An unconscious man behind the wheel of the burning vehicle can be seen in the darkness of the country night in the video, illuminated only by the flames creeping up around his body. His head rests on the steering wheel, with the blaring car horn adding to the chaos of the scene.
“Right here. Can you pull him out?” the woman frantically asks.
The flames, more fully engulfing the man’s legs and stomach with every passing second, appear too intense for Boznango to get a good grip on the body alone.
“Carlton, I need your help,” Boznango says. “It’s too hot.”
Carlton Carrington, the other deputy at the scene, jerks the man loose by what appears to be his hoodie jacket, and both of the deputies are able to pull him free from the car. But at this point, the deputies had a burning man, literally, on their hands.
“My first thought was we can’t let this guy burn to death right in front of us,” Carrington, a 20-year law enforcement veteran, told KTRK. ‘”I just remember watching the flames run up the man’s face. There was, I guess, a draft.”
So they dunked the man — where else — in a ditch, the video shows. Recent rains left roadside dips along the rural highway with standing water, which the deputies used to put out the flames on his body.
The flames from the car wreck were hot enough that Carrington’s bodycam unit started to melt on his uniform, KTRK reported. At one point during the video released by the Sheriff’s Office, the video feed switches from Carrington’s camera feed to Boznango’s.

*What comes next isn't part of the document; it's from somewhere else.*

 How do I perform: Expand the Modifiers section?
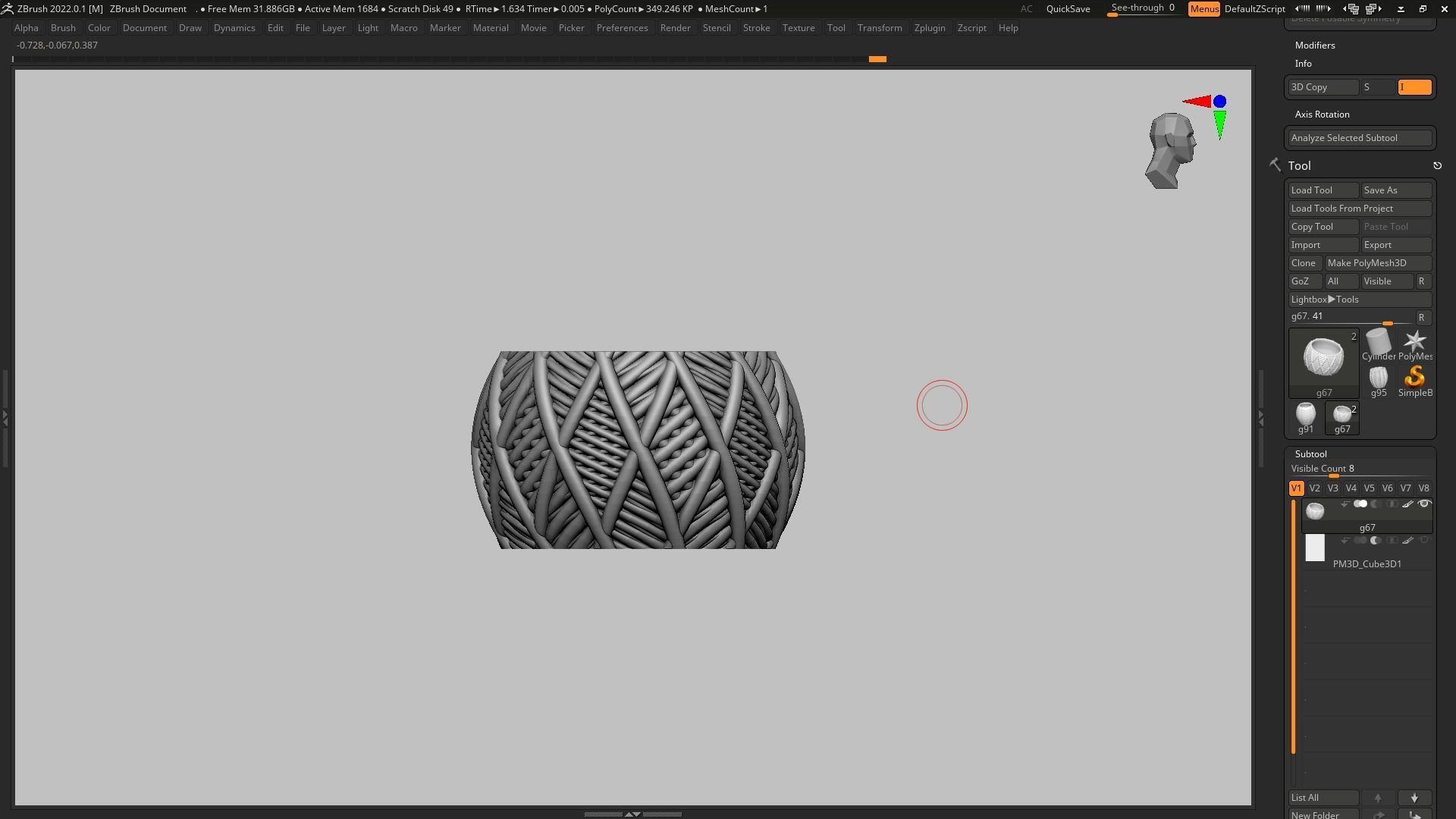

The man, who has not been identified by authorities, was airlifted to a Houston area hospital in critical condition, Hawthorne wrote in the release. He remains in the hospital, the station reported, but has been upgraded to critical but stable.
Hawthorne called the actions of his deputies “heroic.” Neither Carrington nor Boznango, who is in his first year with the department, was injured in the rescue.
“Had these deputies not acted quickly, decisively and without total disregard for their own safety, the seriously injured man would have perished inside the vehicle,” Hawthorne wrote.